TRY IT:
Every line from the one with "Task: Ungroup the selected design" to the one with "Open the layer", including those two, is to be copied exactly; all other lines of the entries below are left out.

SUPPLIED DATA:
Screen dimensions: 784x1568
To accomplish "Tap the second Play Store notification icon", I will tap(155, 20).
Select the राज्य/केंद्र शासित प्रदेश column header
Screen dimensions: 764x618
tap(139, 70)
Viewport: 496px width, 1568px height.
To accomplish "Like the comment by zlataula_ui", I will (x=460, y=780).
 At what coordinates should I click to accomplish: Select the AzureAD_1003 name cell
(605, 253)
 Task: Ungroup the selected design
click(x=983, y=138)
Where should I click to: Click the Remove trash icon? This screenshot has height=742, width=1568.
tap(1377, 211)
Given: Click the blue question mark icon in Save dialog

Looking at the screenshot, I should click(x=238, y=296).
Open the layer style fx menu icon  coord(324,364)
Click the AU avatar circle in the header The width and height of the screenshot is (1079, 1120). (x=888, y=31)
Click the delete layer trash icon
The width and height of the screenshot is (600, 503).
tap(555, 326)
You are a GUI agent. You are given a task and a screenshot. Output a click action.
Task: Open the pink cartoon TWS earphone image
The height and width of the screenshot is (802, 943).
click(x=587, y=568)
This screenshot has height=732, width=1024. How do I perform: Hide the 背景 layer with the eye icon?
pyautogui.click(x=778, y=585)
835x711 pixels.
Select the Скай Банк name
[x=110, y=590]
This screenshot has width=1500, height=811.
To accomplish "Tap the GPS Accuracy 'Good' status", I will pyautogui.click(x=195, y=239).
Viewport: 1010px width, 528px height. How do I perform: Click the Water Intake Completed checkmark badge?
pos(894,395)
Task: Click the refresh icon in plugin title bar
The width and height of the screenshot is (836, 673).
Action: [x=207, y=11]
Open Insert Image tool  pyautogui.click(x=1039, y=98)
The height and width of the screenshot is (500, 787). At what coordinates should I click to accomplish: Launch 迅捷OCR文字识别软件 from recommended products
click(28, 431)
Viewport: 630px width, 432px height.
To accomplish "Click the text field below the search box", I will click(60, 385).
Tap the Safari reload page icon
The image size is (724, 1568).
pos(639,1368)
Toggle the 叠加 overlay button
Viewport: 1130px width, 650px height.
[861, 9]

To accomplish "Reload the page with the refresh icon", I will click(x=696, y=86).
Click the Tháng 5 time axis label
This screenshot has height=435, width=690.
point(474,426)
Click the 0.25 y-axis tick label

ANSWER SPACE:
 Task: Ungroup the selected design
click(x=983, y=138)
Where should I click to: Click the Remove trash icon? This screenshot has height=742, width=1568.
tap(1377, 211)
Given: Click the blue question mark icon in Save dialog

Looking at the screenshot, I should click(x=238, y=296).
Open the layer style fx menu icon  coord(324,364)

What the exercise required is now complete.